School of Computer Science and Technology, Harbin Institute of Technology, Harbin, China.
Department of Rehabilitation, Heilongjiang Province Land Reclamation Headquarters General Hospital, Harbin, China.
Curr Gene Ther. 2018;18(5):268-274. doi: 10.2174/1566523218666180913110949.

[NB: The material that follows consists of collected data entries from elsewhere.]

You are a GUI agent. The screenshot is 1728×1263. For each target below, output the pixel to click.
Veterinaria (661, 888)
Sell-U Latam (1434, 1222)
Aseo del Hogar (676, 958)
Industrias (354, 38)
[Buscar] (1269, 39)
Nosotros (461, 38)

Knowledge of the correct protein subcellular localization is necessary for understanding the function of a protein and revealing the mechanism of many human diseases due to protein subcellular mislocalization, which is required before approaching gene therapy to treat a disease. In addition, it is well-known that the gene therapy is an effective way to overcome disease by targeting a gene therapy product to a specific subcellular compartment. Deep neural networks to predict protein function have become increasingly popular due to large increases in the available genomics data due to its strong superiority in the non-linear classification ability. However, they still have some drawbacks such as too many hyper-parameters and sufficient amount of labeled data.

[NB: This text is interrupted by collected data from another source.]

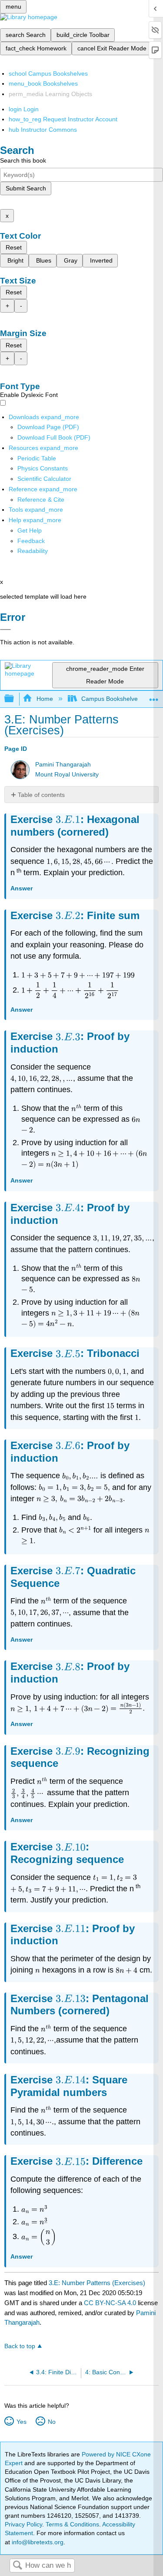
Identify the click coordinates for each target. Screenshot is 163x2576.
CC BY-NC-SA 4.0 (110, 2302)
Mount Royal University (67, 774)
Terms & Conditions (72, 2524)
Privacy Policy (23, 2524)
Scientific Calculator (44, 478)
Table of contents (41, 794)
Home (44, 698)
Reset (14, 247)
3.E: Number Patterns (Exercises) (97, 2282)
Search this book (23, 160)
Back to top (19, 2346)
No (51, 2421)
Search (17, 2566)
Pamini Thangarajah (63, 764)
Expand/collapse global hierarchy (15, 698)
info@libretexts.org (36, 2542)
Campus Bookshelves (111, 698)
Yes (21, 2421)
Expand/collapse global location (154, 696)
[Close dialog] (5, 629)
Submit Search (26, 188)
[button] (31, 540)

We present a deep forest-based protein location algorithm relying on sequence information. The prediction model uses a random forest network with a multi-layered structure to identify the subcellular regions of protein. The model was trained and tested on a latest UniProt releases protein dataset, and we demonstrate that our deep forest predict the subcellular location of proteins given only the protein sequence with high accuracy, outperforming the current state-of-art algorithms. Meanwhile, unlike the deep neural networks, it has a significantly smaller number of parameters and is much easier to train.

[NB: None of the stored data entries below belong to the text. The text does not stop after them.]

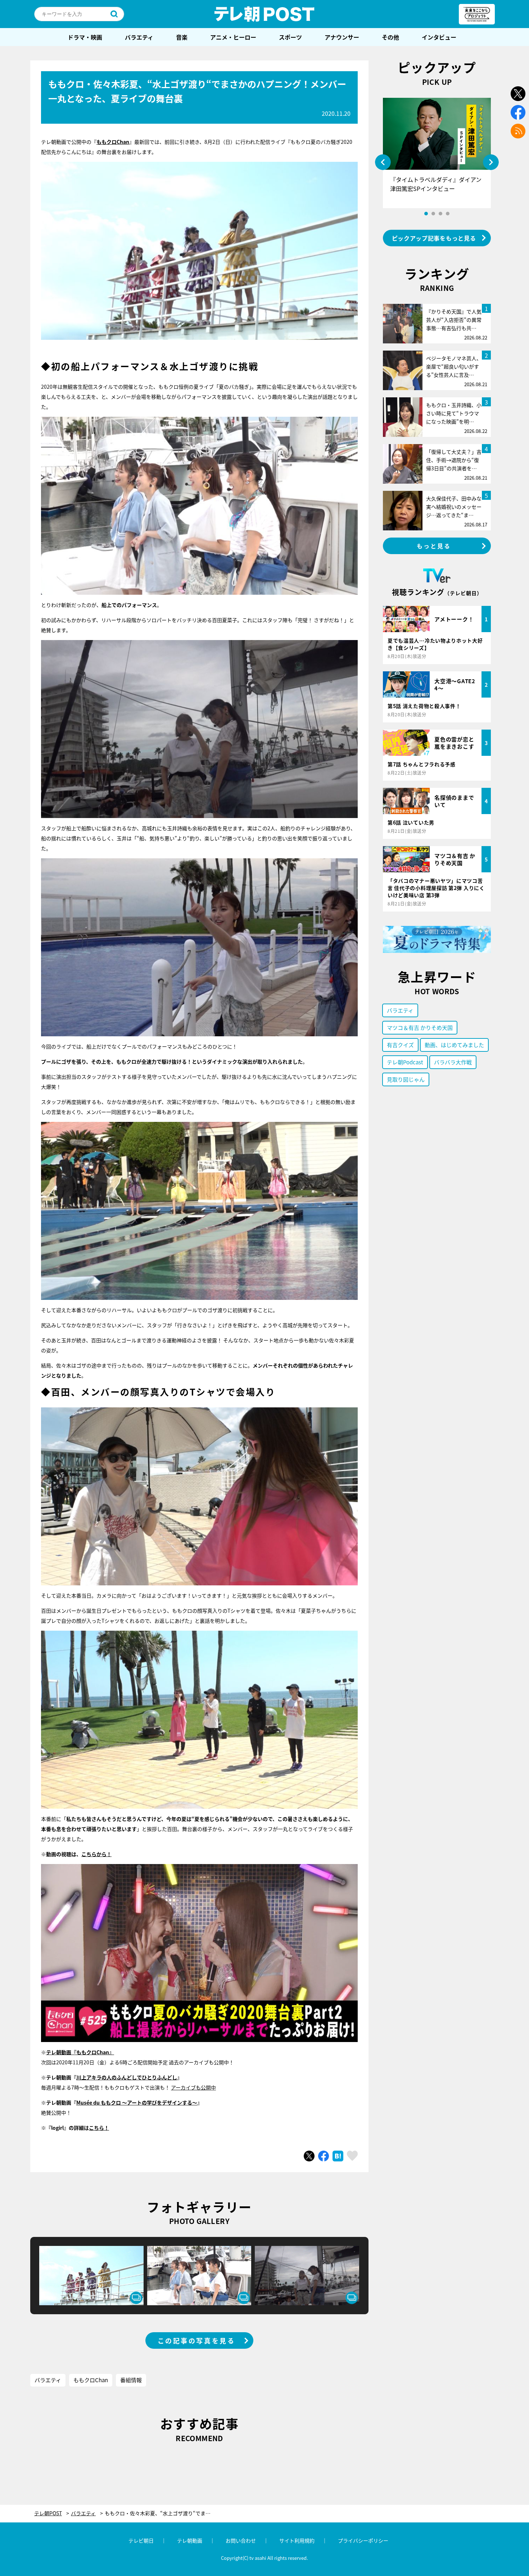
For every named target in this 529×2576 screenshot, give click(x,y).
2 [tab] (433, 213)
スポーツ (290, 37)
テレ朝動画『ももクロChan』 (80, 2052)
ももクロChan (90, 2380)
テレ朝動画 (189, 2540)
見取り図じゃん (406, 1079)
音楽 (181, 37)
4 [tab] (447, 213)
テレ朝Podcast (405, 1062)
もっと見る (434, 546)
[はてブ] (338, 2156)
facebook (518, 112)
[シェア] (323, 2156)
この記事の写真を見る (196, 2340)
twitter (518, 93)
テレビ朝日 (141, 2540)
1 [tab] (426, 213)
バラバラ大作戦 (453, 1062)
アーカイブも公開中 (193, 2087)
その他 (390, 37)
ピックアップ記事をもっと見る (434, 238)
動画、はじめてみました (454, 1045)
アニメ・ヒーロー (233, 37)
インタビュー (439, 37)
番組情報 (131, 2380)
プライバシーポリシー (363, 2540)
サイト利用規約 (297, 2540)
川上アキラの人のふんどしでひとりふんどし (126, 2077)
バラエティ (139, 37)
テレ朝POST (264, 14)
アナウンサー (342, 37)
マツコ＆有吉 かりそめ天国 (420, 1027)
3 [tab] (440, 213)
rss (518, 131)
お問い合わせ (241, 2540)
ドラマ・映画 (85, 37)
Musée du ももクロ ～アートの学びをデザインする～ (136, 2102)
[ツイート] (309, 2156)
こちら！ (99, 2127)
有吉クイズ (400, 1045)
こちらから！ (96, 1854)
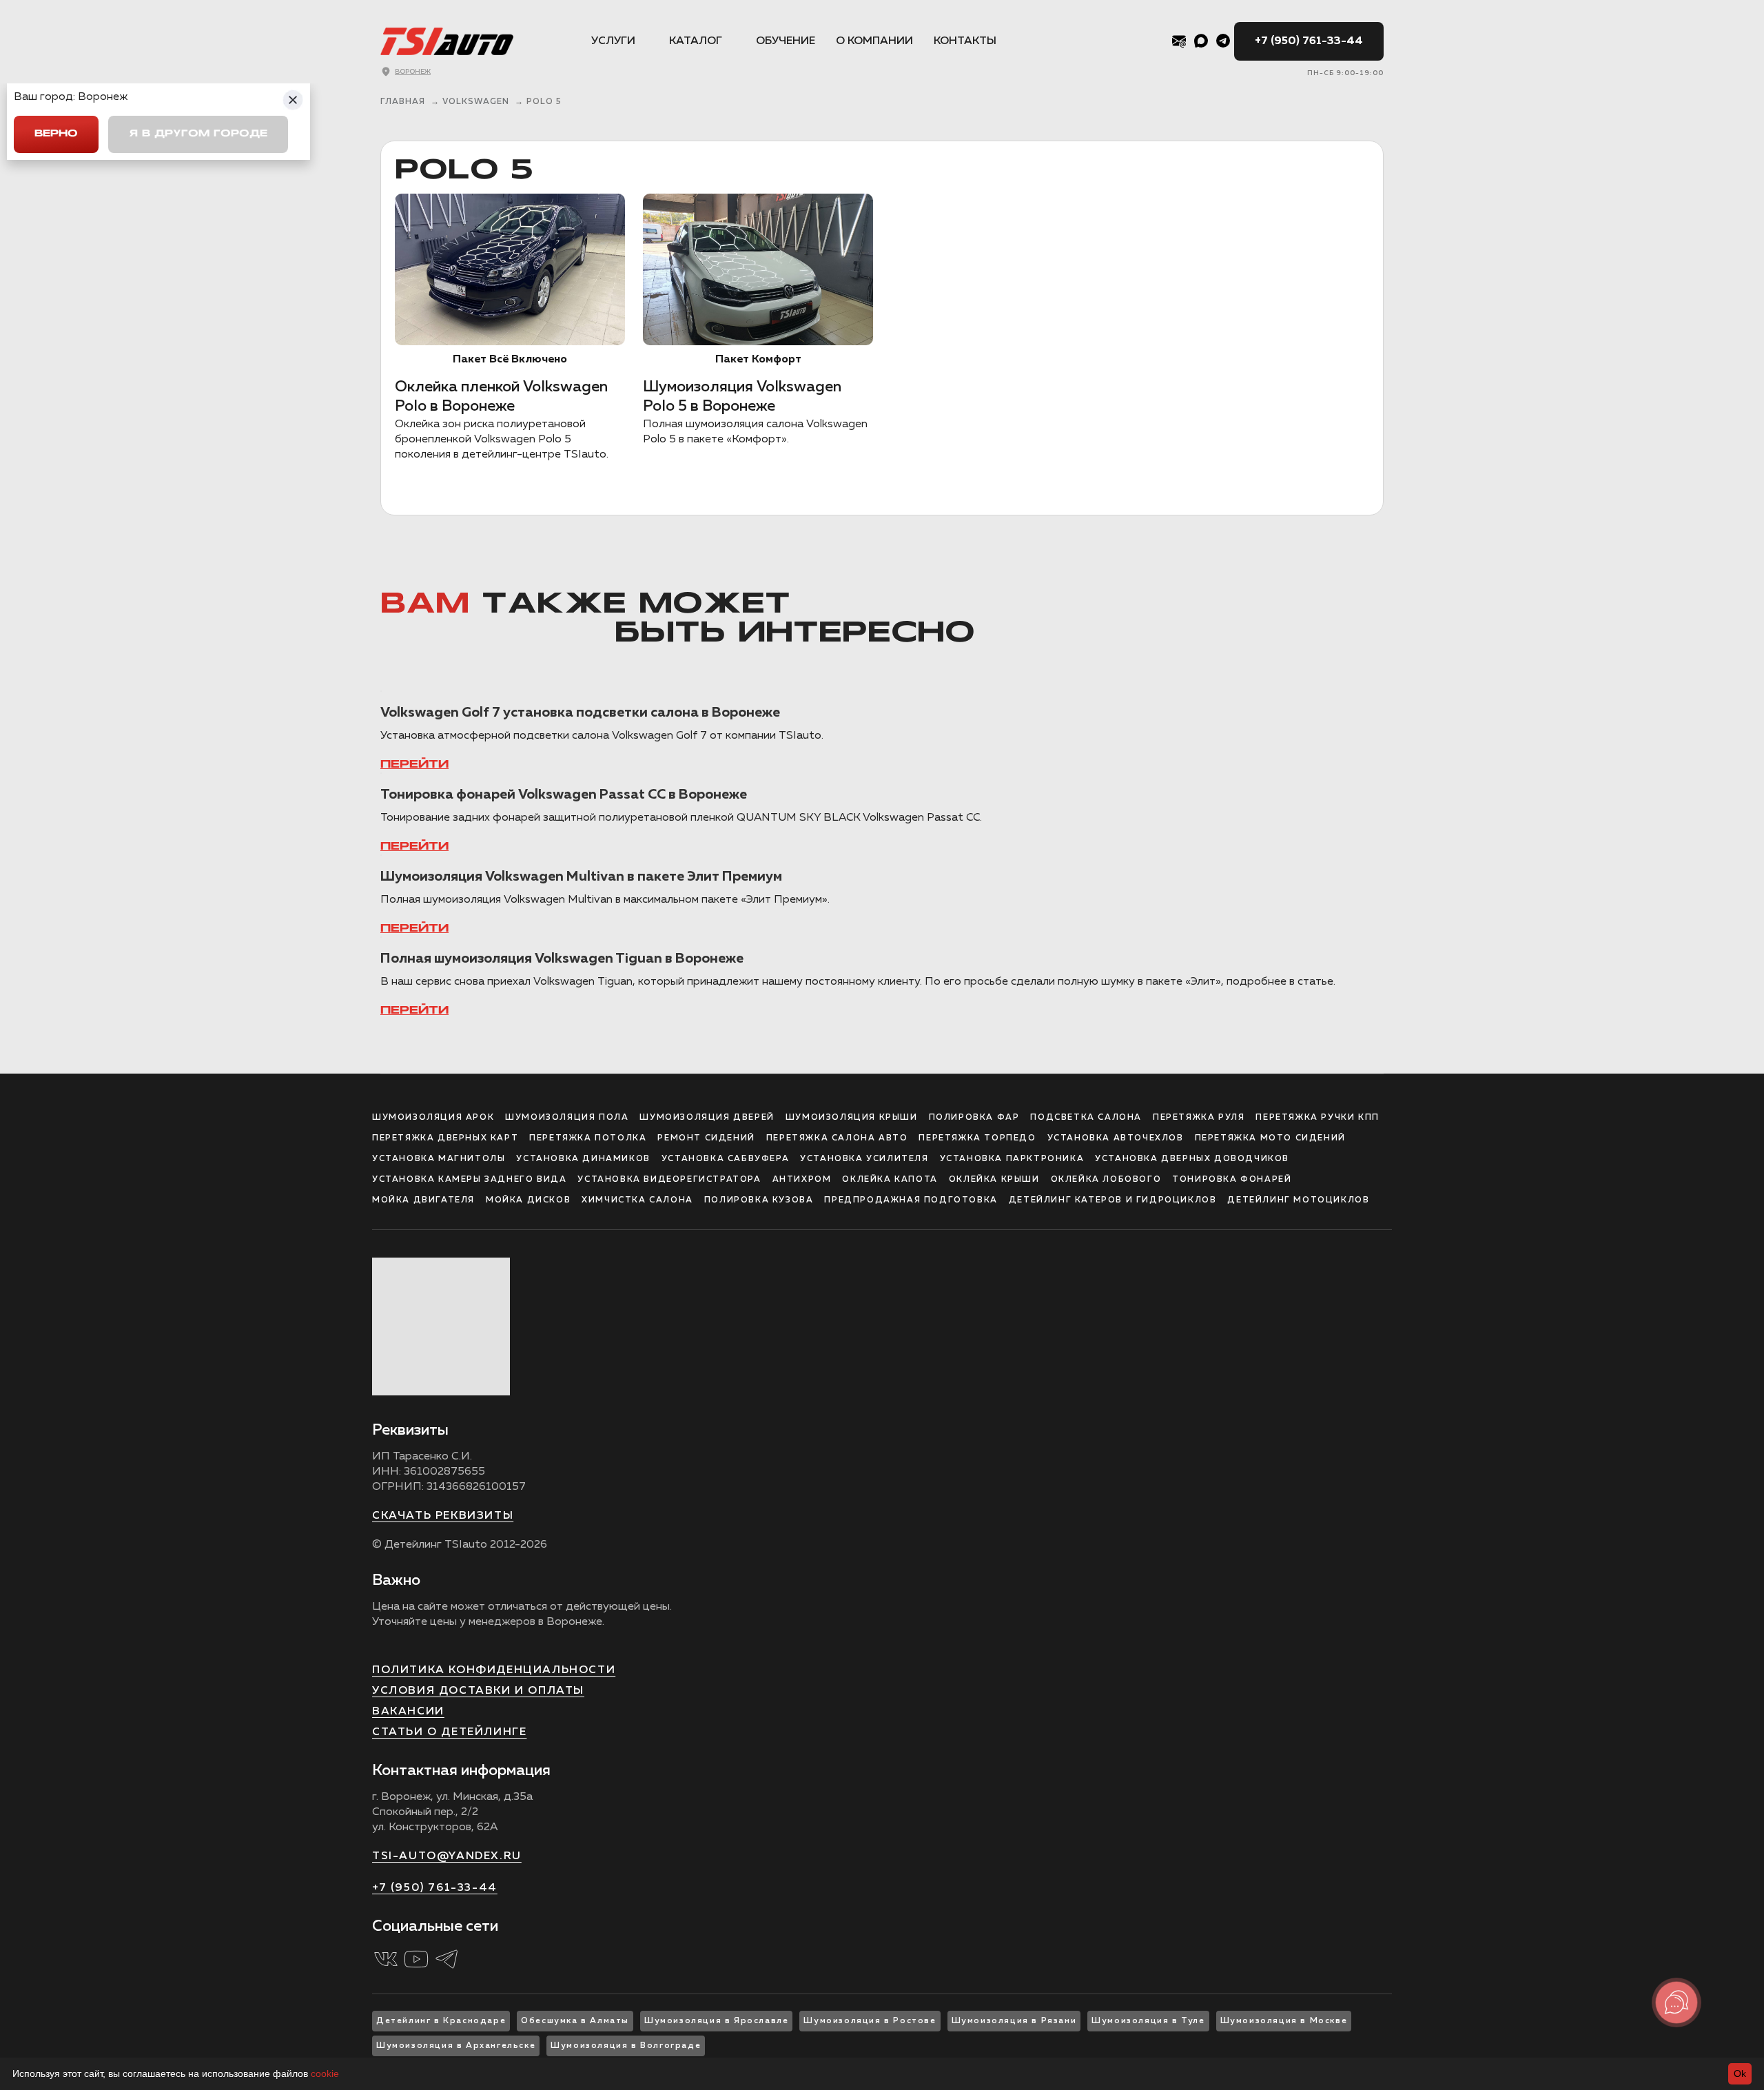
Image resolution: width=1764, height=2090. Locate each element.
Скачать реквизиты (442, 1516)
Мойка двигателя (423, 1200)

了解正确的蛋白质亚细胞定位对于理解蛋白质的功能以及揭示由于蛋白质亚细胞定位错误导致的许多人类疾病的机制是必要的,这是在接近基因治疗来治疗疾病之前所必需的。此外,众所周知,基因治疗是通过将基因治疗产品靶向特定的亚细胞隔室来克服疾病的有效方法。由于可用基因组学数据的大量增加,深度神经网络在预测蛋白质功能方面变得越来越流行,这是由于其在非线性分类能力方面的强大优势。然而,它们仍然存在一些缺点,例如过多的超参数和足够数量的标记数据。
我们提出了一种基于深度森林的依赖于序列信息的蛋白质位置算法。预测模型使用具有多层结构的随机森林网络来识别蛋白质的亚细胞区域。该模型在最新的 UniProt 发布的蛋白质数据集上进行了训练和测试,我们证明了我们的深度森林仅使用蛋白质序列就能非常准确地预测蛋白质的亚细胞位置,优于当前最先进的算法。同时,与深度神经网络不同,它的参数数量明显更少,训练起来也容易得多。